--- SUPPLIED RECORDS Enclosed Below ---
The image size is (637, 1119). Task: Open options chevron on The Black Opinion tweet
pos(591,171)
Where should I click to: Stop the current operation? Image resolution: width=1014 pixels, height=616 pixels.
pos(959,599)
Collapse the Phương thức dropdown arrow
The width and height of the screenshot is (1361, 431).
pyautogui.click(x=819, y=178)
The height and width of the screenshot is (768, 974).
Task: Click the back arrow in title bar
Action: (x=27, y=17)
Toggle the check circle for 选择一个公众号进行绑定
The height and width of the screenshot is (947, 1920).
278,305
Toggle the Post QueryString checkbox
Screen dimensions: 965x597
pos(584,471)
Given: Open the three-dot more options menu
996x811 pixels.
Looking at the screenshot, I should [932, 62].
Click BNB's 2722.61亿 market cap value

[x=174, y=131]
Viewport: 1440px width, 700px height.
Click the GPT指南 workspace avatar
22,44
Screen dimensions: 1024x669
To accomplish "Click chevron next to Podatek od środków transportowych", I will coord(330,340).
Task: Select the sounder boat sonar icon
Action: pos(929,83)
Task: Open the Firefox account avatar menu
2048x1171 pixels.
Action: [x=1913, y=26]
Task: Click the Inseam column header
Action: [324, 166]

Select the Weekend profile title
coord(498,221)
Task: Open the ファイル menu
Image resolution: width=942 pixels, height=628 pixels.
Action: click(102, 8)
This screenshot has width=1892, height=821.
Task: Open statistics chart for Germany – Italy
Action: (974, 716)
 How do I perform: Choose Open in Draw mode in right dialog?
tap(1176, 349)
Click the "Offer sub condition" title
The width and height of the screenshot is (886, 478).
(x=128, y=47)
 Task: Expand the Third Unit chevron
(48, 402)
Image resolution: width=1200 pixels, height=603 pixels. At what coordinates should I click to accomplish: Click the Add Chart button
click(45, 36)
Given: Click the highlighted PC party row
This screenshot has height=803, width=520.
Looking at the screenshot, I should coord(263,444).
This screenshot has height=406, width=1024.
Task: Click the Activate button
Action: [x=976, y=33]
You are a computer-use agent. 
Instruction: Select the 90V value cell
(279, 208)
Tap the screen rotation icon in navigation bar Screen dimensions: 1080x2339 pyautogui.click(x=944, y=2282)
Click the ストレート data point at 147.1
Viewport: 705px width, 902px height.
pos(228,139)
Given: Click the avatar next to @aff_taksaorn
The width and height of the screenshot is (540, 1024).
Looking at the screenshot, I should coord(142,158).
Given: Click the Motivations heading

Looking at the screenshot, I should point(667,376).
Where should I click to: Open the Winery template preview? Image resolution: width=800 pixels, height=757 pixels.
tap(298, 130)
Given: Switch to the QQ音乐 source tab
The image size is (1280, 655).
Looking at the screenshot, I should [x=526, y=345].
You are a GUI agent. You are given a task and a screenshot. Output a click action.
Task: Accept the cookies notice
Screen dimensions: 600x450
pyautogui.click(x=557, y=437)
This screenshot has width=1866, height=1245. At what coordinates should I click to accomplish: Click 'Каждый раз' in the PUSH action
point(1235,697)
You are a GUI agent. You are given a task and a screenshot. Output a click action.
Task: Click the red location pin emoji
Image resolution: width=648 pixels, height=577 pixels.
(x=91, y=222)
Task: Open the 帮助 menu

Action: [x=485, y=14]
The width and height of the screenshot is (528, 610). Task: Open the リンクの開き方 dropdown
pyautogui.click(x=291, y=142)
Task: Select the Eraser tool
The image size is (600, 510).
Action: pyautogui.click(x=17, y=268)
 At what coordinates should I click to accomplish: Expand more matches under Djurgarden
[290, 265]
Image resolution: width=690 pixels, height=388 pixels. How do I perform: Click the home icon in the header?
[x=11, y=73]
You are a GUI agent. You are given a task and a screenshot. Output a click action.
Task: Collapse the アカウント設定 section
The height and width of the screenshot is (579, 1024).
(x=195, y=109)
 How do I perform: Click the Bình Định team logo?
--- End of Enclosed SUPPLIED RECORDS ---
WHAT TO WORK ON:
For this exercise, transcribe all the records exactly.

TASK RESULT:
The image size is (637, 1119). Task: Open options chevron on The Black Opinion tweet
pos(591,171)
Where should I click to: Stop the current operation? Image resolution: width=1014 pixels, height=616 pixels.
pos(959,599)
Collapse the Phương thức dropdown arrow
The width and height of the screenshot is (1361, 431).
pyautogui.click(x=819, y=178)
The height and width of the screenshot is (768, 974).
Task: Click the back arrow in title bar
Action: (x=27, y=17)
Toggle the check circle for 选择一个公众号进行绑定
The height and width of the screenshot is (947, 1920).
278,305
Toggle the Post QueryString checkbox
Screen dimensions: 965x597
pos(584,471)
Given: Open the three-dot more options menu
996x811 pixels.
Looking at the screenshot, I should [932, 62].
Click BNB's 2722.61亿 market cap value

[x=174, y=131]
Viewport: 1440px width, 700px height.
Click the GPT指南 workspace avatar
22,44
Screen dimensions: 1024x669
To accomplish "Click chevron next to Podatek od środków transportowych", I will coord(330,340).
Task: Select the sounder boat sonar icon
Action: pos(929,83)
Task: Open the Firefox account avatar menu
2048x1171 pixels.
Action: [x=1913, y=26]
Task: Click the Inseam column header
Action: [324, 166]

Select the Weekend profile title
coord(498,221)
Task: Open the ファイル menu
Image resolution: width=942 pixels, height=628 pixels.
Action: click(102, 8)
This screenshot has width=1892, height=821.
Task: Open statistics chart for Germany – Italy
Action: (974, 716)
 How do I perform: Choose Open in Draw mode in right dialog?
tap(1176, 349)
Click the "Offer sub condition" title
The width and height of the screenshot is (886, 478).
(x=128, y=47)
 Task: Expand the Third Unit chevron
(48, 402)
Image resolution: width=1200 pixels, height=603 pixels. At what coordinates should I click to accomplish: Click the Add Chart button
click(45, 36)
Given: Click the highlighted PC party row
This screenshot has height=803, width=520.
Looking at the screenshot, I should coord(263,444).
This screenshot has height=406, width=1024.
Task: Click the Activate button
Action: [x=976, y=33]
You are a computer-use agent. 
Instruction: Select the 90V value cell
(279, 208)
Tap the screen rotation icon in navigation bar Screen dimensions: 1080x2339 pyautogui.click(x=944, y=2282)
Click the ストレート data point at 147.1
Viewport: 705px width, 902px height.
pos(228,139)
Given: Click the avatar next to @aff_taksaorn
The width and height of the screenshot is (540, 1024).
Looking at the screenshot, I should coord(142,158).
Given: Click the Motivations heading

Looking at the screenshot, I should point(667,376).
Where should I click to: Open the Winery template preview? Image resolution: width=800 pixels, height=757 pixels.
tap(298, 130)
Given: Switch to the QQ音乐 source tab
The image size is (1280, 655).
Looking at the screenshot, I should [x=526, y=345].
You are a GUI agent. You are given a task and a screenshot. Output a click action.
Task: Accept the cookies notice
Screen dimensions: 600x450
pyautogui.click(x=557, y=437)
This screenshot has width=1866, height=1245. At what coordinates should I click to accomplish: Click 'Каждый раз' in the PUSH action
point(1235,697)
You are a GUI agent. You are given a task and a screenshot. Output a click action.
Task: Click the red location pin emoji
Image resolution: width=648 pixels, height=577 pixels.
(x=91, y=222)
Task: Open the 帮助 menu

Action: [x=485, y=14]
The width and height of the screenshot is (528, 610). Task: Open the リンクの開き方 dropdown
pyautogui.click(x=291, y=142)
Task: Select the Eraser tool
The image size is (600, 510).
Action: pyautogui.click(x=17, y=268)
 At what coordinates should I click to accomplish: Expand more matches under Djurgarden
[290, 265]
Image resolution: width=690 pixels, height=388 pixels. How do I perform: Click the home icon in the header?
[x=11, y=73]
You are a GUI agent. You are given a task and a screenshot. Output a click action.
Task: Collapse the アカウント設定 section
The height and width of the screenshot is (579, 1024).
(x=195, y=109)
 How do I perform: Click the Bình Định team logo?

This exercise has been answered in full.